> 本文:

肺の大事な機能である、二酸化炭素と酸素のガス交換は肺胞で行われています。その数は3億以上あるとされ、肺気腫はその肺胞壁が喫煙などで破壊されるために起きる疾患です。
肺気腫に罹患すると正常の肺胞の数が減り、壊れた肺胞が膨張し弾力性が低下します。そうなると、呼気時に肺がつぶれにくくなる一方で、気管支はつぶれやすくなり、空気を吐きにくくなる症状が出現します。
それに加えて、喫煙は気管支に障害を及ぼしますので、粘膜の腫れや痰などの症状が起きます。これが気管支の閉塞です。特に気管支は感染が起こりやすく、それによって気管支の閉塞が進むと、呼吸に大きなエネルギーが要ることになり、呼吸困難を感じつつ、不十分な呼吸をすることになります。
最近、COPD(慢性閉塞性肺疾患)という言葉を聞いたことがあると思いますが、これは、肺気腫と慢性気管支炎を含めて総称しています。長年にわたる喫煙が原因で、タバコ病とも言われていますが、今では、多くの病院にCOPD特別外来が出来るほど問題になっている疾患です。

> やってみよう: 本文によると、肺胞の数はどれくらいあるとされていますか。 本文だけを手がかりにしてください。

> 提供データ:

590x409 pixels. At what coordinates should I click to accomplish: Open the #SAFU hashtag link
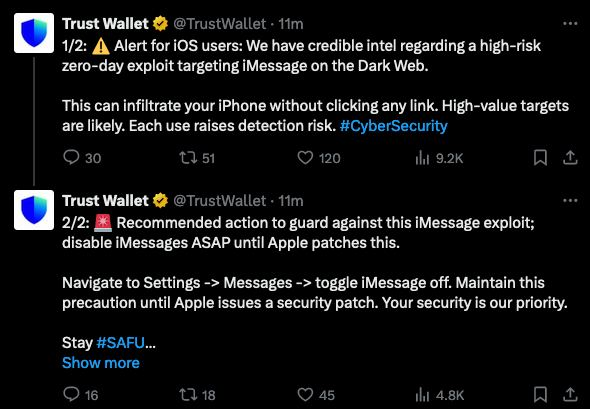tap(120, 342)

> 解答: 3億以上あるとされています。